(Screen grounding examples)
○ ○ ○ ○ ○
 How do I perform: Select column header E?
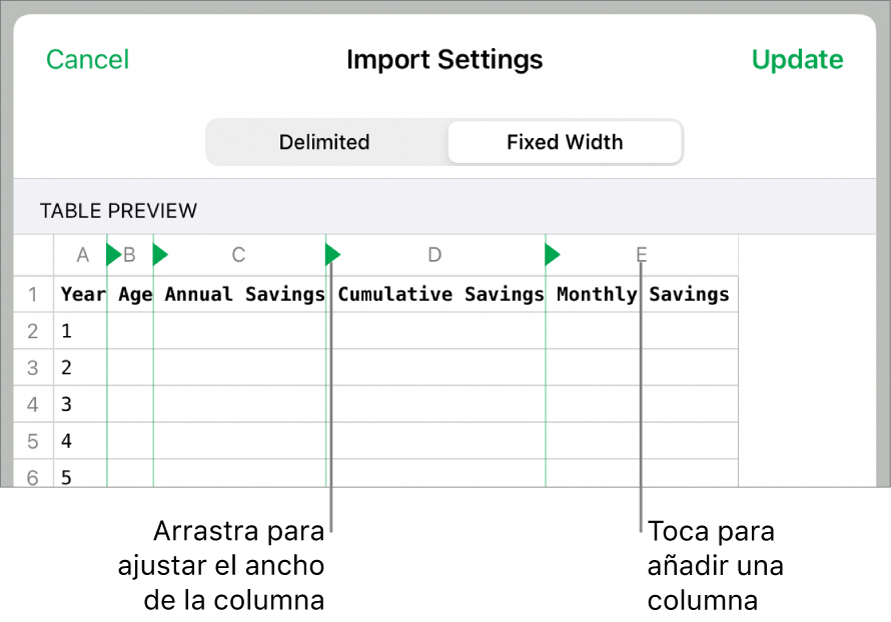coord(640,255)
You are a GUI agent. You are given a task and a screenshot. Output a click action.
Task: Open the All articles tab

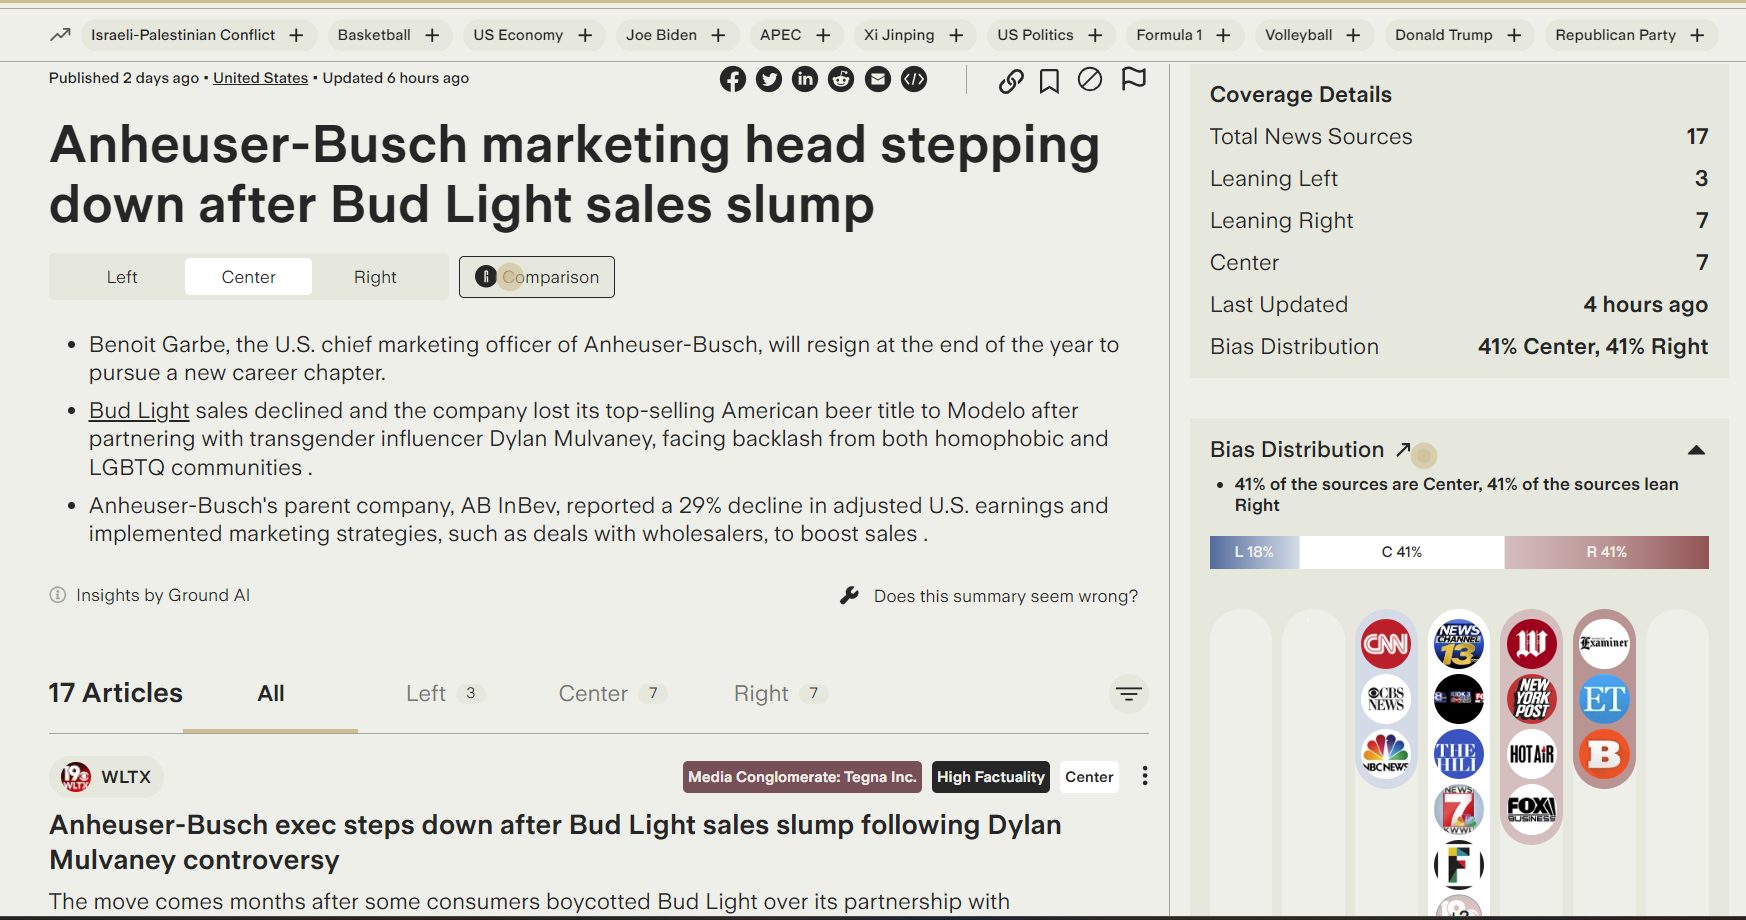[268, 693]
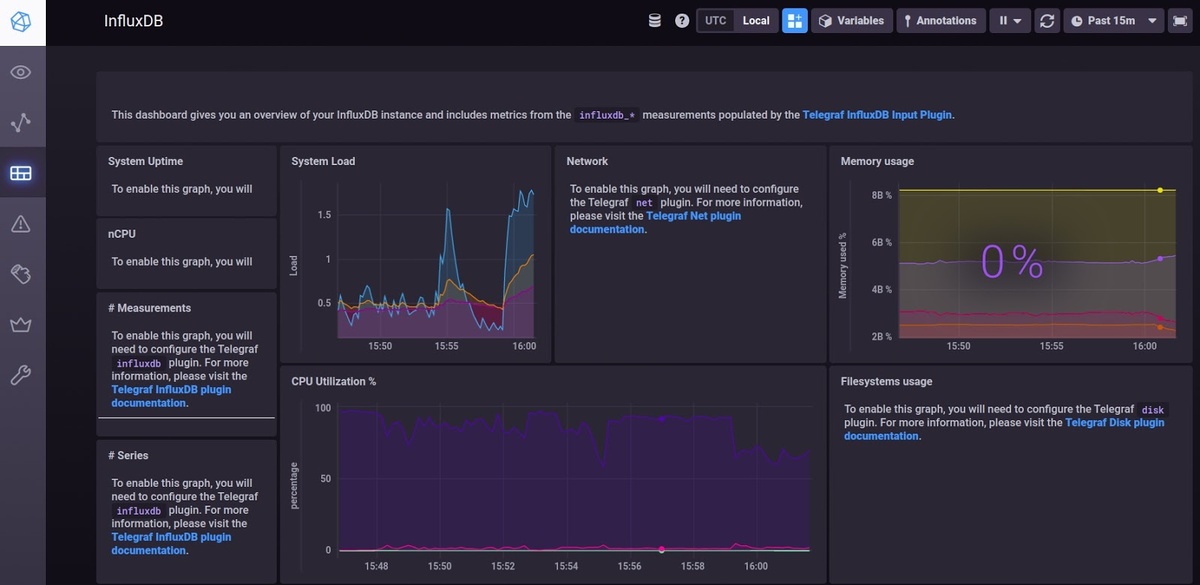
○ ○ ○ ○ ○
● **Required task**
Rewrite the material above, changing "column header" to "column label" and keeping everything else the same. Leave the pictures out of your answer.

● **Exercise response**
 How do I perform: Select column label E?
coord(640,255)
You are a GUI agent. You are given a task and a screenshot. Output a click action.
Task: Open the All articles tab

[268, 693]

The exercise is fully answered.